Dataset excerpts:
=====

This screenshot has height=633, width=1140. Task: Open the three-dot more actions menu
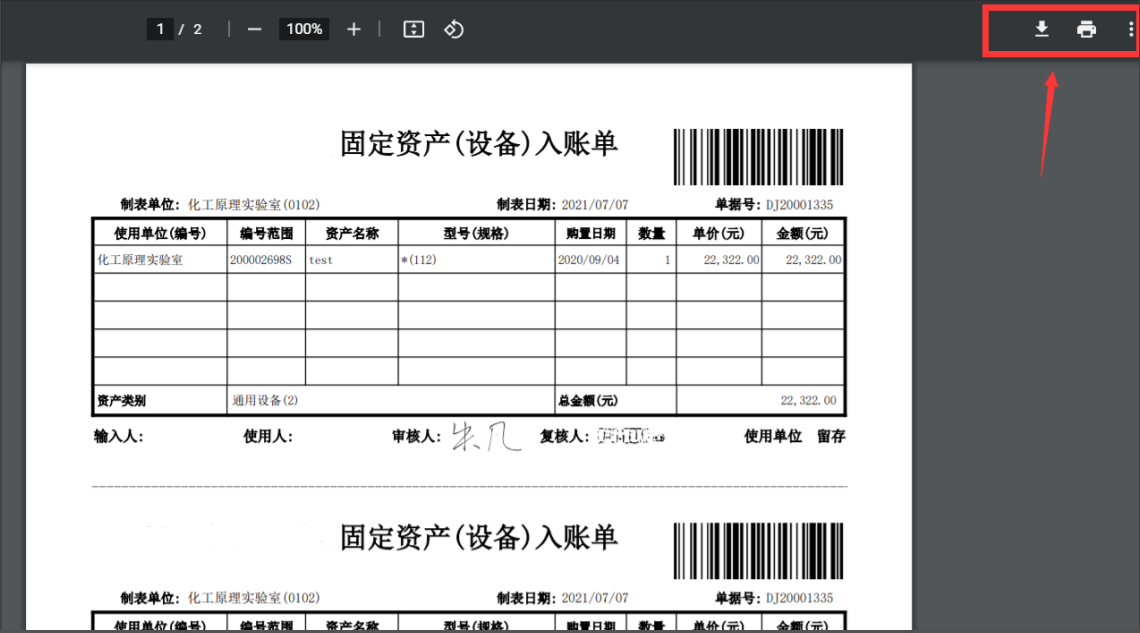1130,29
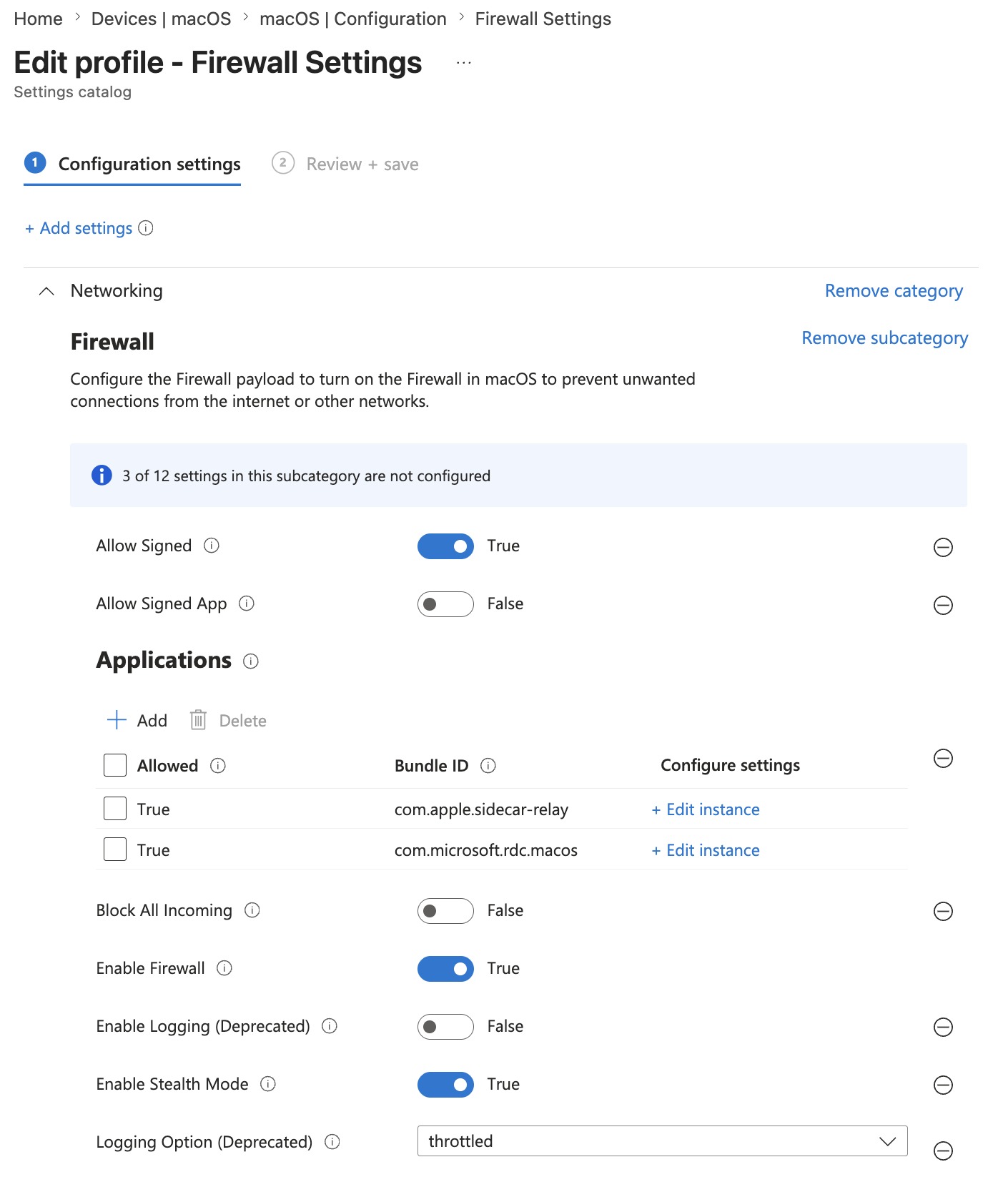This screenshot has height=1187, width=1008.
Task: Open the ellipsis menu by page title
Action: (464, 63)
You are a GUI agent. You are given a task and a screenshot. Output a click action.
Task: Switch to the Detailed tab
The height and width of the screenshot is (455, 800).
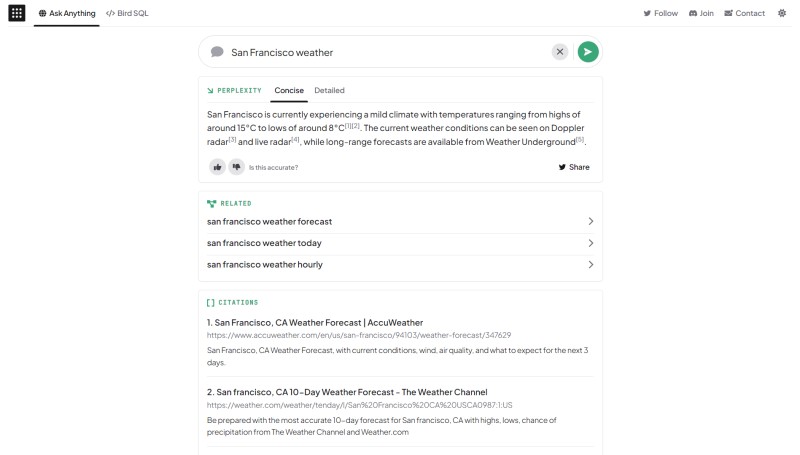(329, 90)
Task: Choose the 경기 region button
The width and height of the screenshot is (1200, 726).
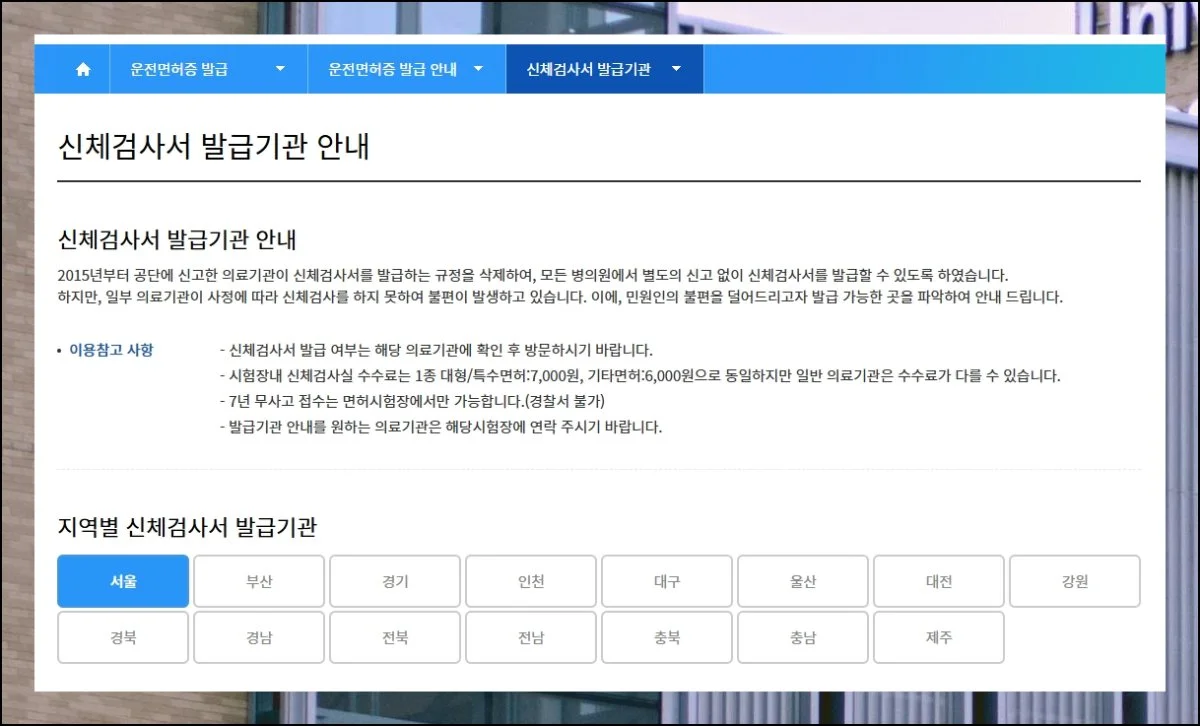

=====

Activity => Every entry should be written out word for word, except for its pictures.

Solution for this task =>
This screenshot has height=633, width=1140. Task: Open the three-dot more actions menu
1130,29
This screenshot has height=1187, width=1008.
Task: Open the ellipsis menu by page title
Action: (464, 63)
You are a GUI agent. You are given a task and a screenshot. Output a click action.
Task: Switch to the Detailed tab
The height and width of the screenshot is (455, 800).
(329, 90)
Task: Choose the 경기 region button
The width and height of the screenshot is (1200, 726).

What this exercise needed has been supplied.